The American Institute of Certified Public Accountants (AICPA), formerly known as the American Association of Public Accountants (AAPA), was established in 1887 to set rules and regulations for the reporting of financial data. For over 100 years, there have been committees governing the legality and morality of accounting principles. In 2001, after Enron was found guilty of accounting fraud, the business world took a closer look at ethics in accounting and has since then implemented many ways to curtail fraudulent financial reporting. Due to poor reporting of financial numbers, businesses have to adhere to a code of conduct (GAAP) issued by the AICPA and their constituents.

The AICPA, with collaboration from the Business & Industry Executive Committee (BIEC), has therefore, presented accountants with an “Ethics Decision Tree” to give guidance to professionals that encounter immoral business behavior and gives them a step by step way of dealing with such issues. The first step is to identify the issue with the preparation of financial documents and then to see if the issue is in violation of AICPA ethical standards. If it is, then it is your duty to ask for your company’s guidance, if you are unsatisfied with the answer, you then need to talk to your manager. If you are continuously unhappy with the answer your manager gives or upper management gives, go directly to the Board of Directors. If you are still unsatisfied with the answer you are receiving, the “Ethics Decision Tree” states that you should seriously think whether or not it is in your best interest to be employed by the company. There are many different ways that the “Ethics Decision Tree” could pan out for a professional that is facing ethical implications at the workplace. For example, if you receive a satisfactory answer or result from your skepticism, then the “Ethics Decision Tree” states that you should document everything so that you have it for any future issues that may arise. Hopefully, these problems never arise; however, many businesses have been exposed as fraudulent financial reporting firms over the years.

In the “Ethics Decision Tree” brochure presented by AICPA there are also eight bullet points that serve as a general set of rules to go by when faced with ethical implications.
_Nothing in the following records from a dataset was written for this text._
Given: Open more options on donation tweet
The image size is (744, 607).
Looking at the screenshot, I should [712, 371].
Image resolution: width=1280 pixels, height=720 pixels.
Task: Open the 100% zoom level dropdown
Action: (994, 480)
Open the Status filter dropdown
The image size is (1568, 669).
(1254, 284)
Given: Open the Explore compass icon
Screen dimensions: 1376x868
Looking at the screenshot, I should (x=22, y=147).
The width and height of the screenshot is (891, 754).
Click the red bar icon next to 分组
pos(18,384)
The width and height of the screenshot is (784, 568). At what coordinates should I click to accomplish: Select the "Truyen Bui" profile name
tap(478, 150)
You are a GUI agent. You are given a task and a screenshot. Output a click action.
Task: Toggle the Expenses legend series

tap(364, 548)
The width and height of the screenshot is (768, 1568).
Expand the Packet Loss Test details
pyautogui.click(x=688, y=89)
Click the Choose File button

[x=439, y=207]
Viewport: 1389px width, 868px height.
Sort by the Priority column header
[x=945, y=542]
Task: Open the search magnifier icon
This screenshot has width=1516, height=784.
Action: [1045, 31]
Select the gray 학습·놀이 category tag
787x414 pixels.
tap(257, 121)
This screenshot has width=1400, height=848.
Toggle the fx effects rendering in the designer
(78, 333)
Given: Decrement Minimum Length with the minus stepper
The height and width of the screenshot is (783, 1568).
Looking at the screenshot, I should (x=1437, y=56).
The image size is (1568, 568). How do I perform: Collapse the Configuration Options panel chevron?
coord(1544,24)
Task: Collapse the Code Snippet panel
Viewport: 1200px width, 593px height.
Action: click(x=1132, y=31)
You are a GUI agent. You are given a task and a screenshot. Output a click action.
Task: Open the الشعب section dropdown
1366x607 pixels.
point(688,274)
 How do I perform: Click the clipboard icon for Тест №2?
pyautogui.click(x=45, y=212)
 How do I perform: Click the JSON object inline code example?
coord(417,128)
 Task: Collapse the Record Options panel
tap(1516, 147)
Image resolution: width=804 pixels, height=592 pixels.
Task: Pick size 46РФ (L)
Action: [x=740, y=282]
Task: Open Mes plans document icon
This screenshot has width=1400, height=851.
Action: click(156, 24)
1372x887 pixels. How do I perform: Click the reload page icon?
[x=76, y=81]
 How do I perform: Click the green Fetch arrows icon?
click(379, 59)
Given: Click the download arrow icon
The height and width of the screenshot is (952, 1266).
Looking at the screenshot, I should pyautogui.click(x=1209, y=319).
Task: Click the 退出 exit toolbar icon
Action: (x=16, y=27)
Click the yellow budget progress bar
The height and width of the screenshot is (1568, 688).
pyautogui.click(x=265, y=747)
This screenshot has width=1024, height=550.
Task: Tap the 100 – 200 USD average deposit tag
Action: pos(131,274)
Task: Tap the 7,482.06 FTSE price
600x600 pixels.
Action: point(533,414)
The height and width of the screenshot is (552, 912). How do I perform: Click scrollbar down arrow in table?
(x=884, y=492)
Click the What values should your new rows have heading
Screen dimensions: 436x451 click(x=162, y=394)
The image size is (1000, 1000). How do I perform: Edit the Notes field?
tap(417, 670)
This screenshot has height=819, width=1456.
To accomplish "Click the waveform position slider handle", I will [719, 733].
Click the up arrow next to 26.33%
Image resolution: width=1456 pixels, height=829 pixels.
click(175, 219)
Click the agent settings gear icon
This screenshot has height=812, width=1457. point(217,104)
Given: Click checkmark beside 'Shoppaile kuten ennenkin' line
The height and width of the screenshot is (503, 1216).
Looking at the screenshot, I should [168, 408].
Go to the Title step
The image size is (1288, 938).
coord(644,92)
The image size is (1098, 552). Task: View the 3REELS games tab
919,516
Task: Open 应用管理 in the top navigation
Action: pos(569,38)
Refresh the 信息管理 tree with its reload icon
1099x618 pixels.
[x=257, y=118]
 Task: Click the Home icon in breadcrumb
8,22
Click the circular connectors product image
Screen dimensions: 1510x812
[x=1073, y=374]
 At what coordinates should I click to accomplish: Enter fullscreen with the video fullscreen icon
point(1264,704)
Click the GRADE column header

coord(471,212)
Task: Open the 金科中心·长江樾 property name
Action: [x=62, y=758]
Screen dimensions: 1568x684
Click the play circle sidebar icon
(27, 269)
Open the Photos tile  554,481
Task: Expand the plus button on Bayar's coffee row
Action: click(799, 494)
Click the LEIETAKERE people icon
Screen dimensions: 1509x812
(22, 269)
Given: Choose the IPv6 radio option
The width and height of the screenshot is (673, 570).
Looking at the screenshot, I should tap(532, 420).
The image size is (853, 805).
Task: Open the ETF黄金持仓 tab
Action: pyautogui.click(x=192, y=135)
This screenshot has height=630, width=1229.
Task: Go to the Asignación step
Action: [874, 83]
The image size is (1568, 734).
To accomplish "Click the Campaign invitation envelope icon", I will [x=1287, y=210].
The 1st bullet point states to do your best to resolve the situation internally adding that most issues can be easily resolved. If the issue is not easily resolved, then other bullet points maintain that you should document everything, consult an attorney (if necessary), and leave the company. Of course, this is the worst case scenario involving accounting fraud, however it of utmost importance to be prepared for the worst.

Ethics classes have really become an annual mainstay for CPA’s, in guaranteeing that their licensure stays current, for good reason. For too long in the business world, accountants and financial reporters have consciously falsified financial documents for the betterment of their business. Falsifying financial data not only deceives the shareholders, but also puts those responsible or conscious of it at great criminal risk. In the bigger picture, false financial reporting done on a massive scale would accordingly hurt the nation’s economy. It is with good reason that the AICPA is still around 120 years after its establishment for they work hard to ensure the validity of financial reporting and put together a strict code of conduct for all public accountants to follow; along with the resources to deal with such situations as they arise.